The 1986 Wellington City mayoral election was part of the New Zealand local elections held that same year. In 1986, elections were held for the Mayor of Wellington plus other local government positions including twenty-one city councillors. The polling was conducted using the standard first-past-the-post electoral method.
Background
The election saw one-term Mayor Ian Lawrence defeated by local advertising agent Jim Belich. 1986 also saw the Labour Party win their first ever majority of seats on the Council.[1] Electoral reforms were implemented at the 1986 municipal elections, the method of electing councillors at large which had been used since 1901 was replaced with a ward system of local electoral districts.[2]

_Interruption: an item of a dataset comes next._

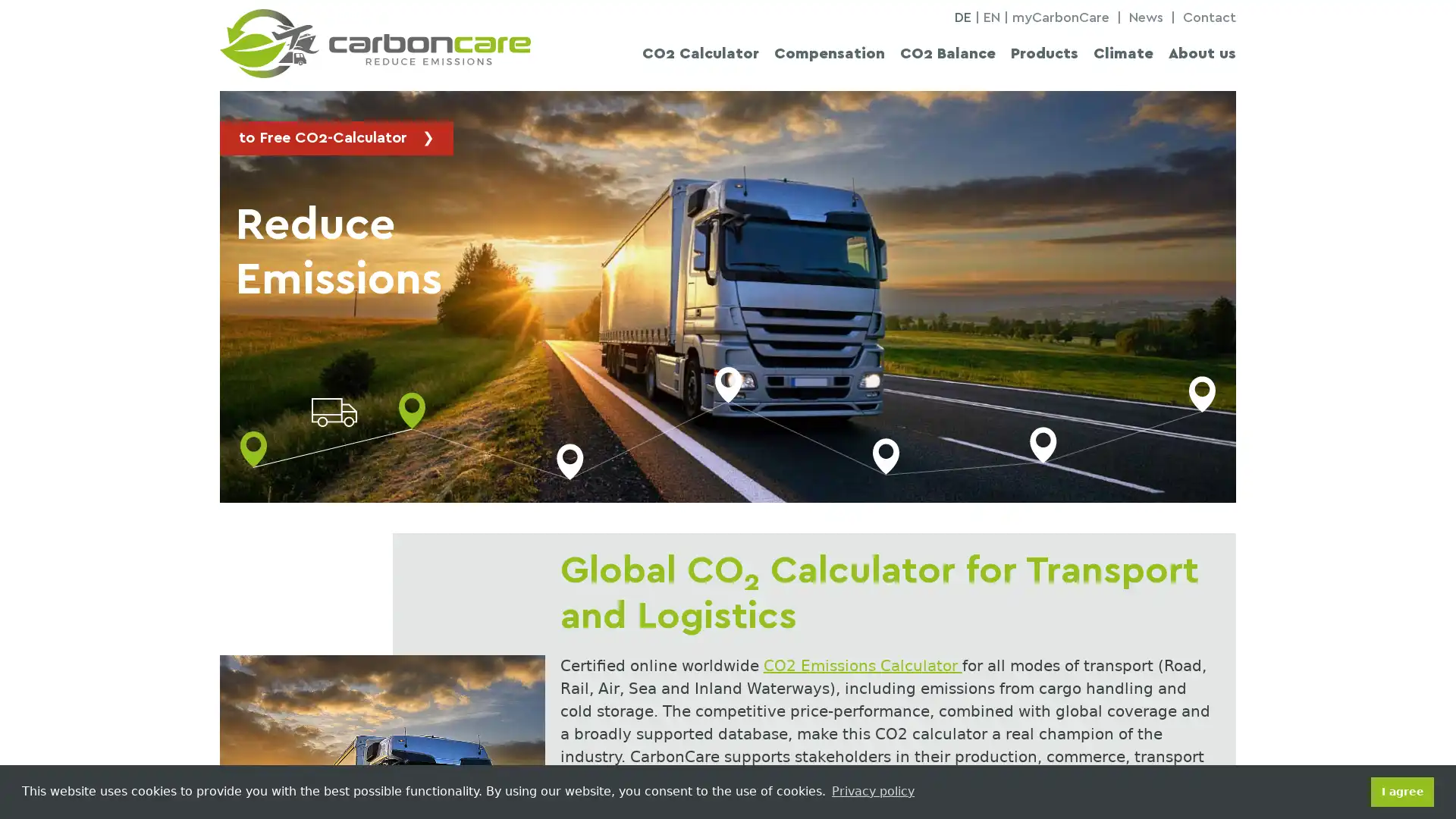  I want to click on dismiss cookie message, so click(1401, 791). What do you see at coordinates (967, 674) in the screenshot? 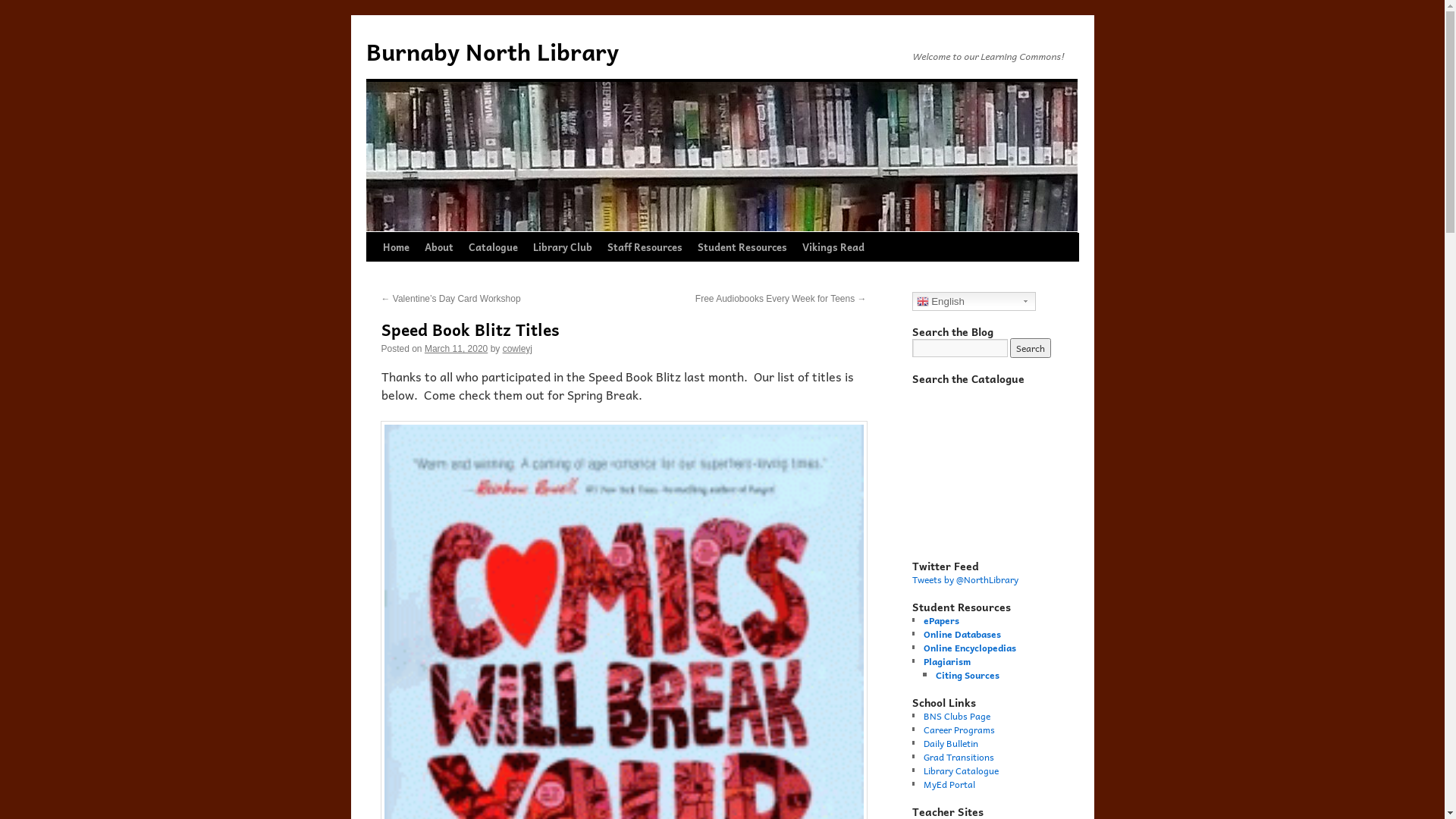
I see `'Citing Sources'` at bounding box center [967, 674].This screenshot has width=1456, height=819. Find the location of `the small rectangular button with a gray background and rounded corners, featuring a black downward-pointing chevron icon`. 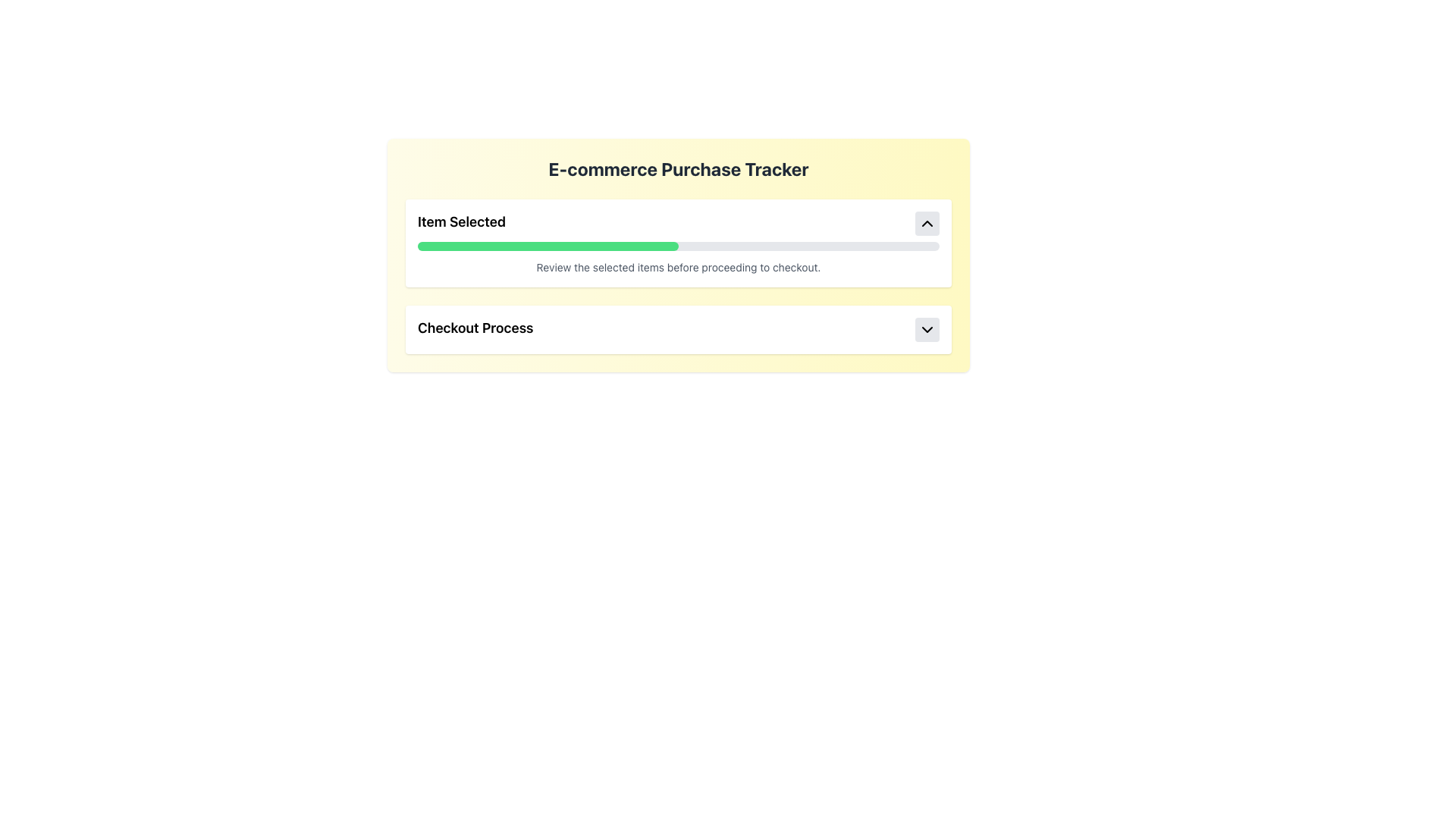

A major issue faced by the council during the term was the increasingly unpopular practice of raw sewage discharge into the sea. The two main candidates, Lawrence and Belich, had been friends for nearly twenty years adding a more personal element to the election than normal.[3] The two had first met in the late-1960s when Lawrence, as a member of the Jaycees, helped organise a fundraising international ball for a UNICEF, which Belich was president of. Both agreed to a "peace pact" to fight fair in the election.[4] Highlighting the unpopular council sewage scheme both the Labour Party and the Wellington Clean Water Campaign ran a hostile ad campaign against Lawrence and the Citizens' Association. Lawrence responded, stressing that the sewage scheme was a collective decision of the council, not a personal decision of his. In the last week of the campaign Labour launched a series of particularly controversial advertisements on Lawrence and the council. One newspaper ad showed a toilet on the beach, linking to the clean water campaign to stop raw sewage discharge at Moa Point. Lawrence was angered by the attack which reneged on a pact between the two to fight fair. Belich professed that he did not intend for any personal offence.[5]
Ultimately Belich defeated Lawrence by over 2,000 votes, a significant turnaround from Lawrence's 8,000 vote win in 1983.[6] The sewage issue was key to the result which Lawrence said he was both surprised and disappointed that voters judged him on that issue alone. He was also critical of the amount of campaign spending on advertising, with his opponents spending more than double what he did. The hostility of the sewage ads left him feeling bitter, but did not blame Belich personally.[7]